§ ACTIVITY:
From the line containing "This screenshot has height=277, width=644." to the end of the listing, copy each line exactly and leave out all others.

=== Begin Enclosure ===

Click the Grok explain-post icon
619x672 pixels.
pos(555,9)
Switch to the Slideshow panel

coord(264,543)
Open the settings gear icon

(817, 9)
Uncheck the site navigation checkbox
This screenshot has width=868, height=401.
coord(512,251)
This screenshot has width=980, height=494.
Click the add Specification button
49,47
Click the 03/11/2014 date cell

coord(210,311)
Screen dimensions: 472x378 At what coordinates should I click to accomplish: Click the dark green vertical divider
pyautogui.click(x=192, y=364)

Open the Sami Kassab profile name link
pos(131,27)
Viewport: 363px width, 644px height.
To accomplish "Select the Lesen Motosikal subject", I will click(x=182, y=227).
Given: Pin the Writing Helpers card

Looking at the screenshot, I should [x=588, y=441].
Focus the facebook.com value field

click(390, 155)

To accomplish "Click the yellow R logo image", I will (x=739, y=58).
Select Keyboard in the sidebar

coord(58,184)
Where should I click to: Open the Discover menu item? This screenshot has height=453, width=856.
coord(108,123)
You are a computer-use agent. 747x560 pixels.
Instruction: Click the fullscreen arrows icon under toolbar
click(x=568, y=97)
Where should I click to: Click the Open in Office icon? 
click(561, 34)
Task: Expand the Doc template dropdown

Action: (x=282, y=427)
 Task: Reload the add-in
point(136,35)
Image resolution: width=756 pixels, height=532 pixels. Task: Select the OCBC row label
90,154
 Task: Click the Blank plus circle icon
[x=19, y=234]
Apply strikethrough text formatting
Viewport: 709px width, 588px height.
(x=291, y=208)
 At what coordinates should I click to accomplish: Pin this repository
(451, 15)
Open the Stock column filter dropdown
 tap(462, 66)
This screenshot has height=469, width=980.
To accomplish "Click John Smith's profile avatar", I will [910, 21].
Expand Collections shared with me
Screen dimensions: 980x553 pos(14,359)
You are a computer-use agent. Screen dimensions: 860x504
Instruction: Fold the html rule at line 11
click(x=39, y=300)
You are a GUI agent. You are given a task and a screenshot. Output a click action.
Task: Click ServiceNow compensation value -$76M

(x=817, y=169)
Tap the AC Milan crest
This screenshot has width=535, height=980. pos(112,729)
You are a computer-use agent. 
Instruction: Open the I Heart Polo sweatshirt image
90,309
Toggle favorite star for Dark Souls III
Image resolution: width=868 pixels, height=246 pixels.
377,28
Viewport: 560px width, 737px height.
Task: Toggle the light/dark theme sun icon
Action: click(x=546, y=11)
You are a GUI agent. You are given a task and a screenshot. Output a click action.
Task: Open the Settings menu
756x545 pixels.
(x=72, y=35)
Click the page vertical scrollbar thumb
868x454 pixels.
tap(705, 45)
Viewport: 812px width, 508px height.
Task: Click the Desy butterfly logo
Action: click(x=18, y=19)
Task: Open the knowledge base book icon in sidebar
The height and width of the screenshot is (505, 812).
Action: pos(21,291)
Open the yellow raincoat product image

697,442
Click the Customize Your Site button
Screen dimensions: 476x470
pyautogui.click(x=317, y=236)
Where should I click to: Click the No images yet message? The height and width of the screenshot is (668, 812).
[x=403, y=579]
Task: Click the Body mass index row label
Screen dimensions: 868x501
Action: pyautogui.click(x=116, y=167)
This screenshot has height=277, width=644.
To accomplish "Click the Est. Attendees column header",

=== End Enclosure ===

§ ANSWER TO THE EXERCISE:
This screenshot has height=277, width=644.
To accomplish "Click the Est. Attendees column header",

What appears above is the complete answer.